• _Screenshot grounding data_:

---

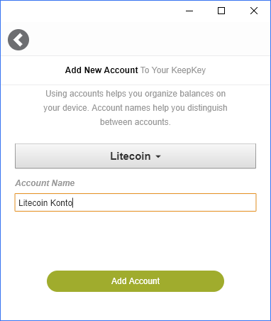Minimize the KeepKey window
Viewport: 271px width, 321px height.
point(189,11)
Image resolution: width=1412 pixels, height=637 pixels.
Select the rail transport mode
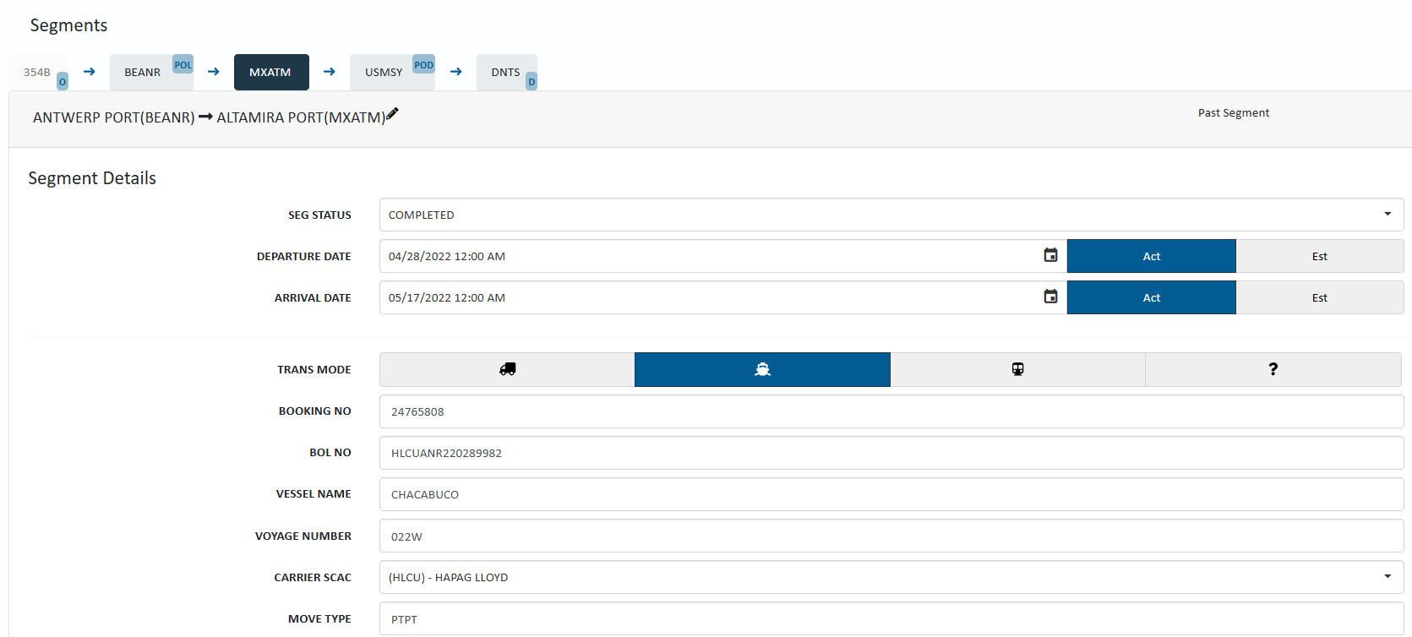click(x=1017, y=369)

---

• _Problem to work on_: Make an exact copy of the lines of the records from the line containing "Image resolution: width=1412" through the final line, both ends included, but not of the pictures.

• _Answer for this exercise_:
Image resolution: width=1412 pixels, height=637 pixels.
Select the rail transport mode
click(x=1017, y=369)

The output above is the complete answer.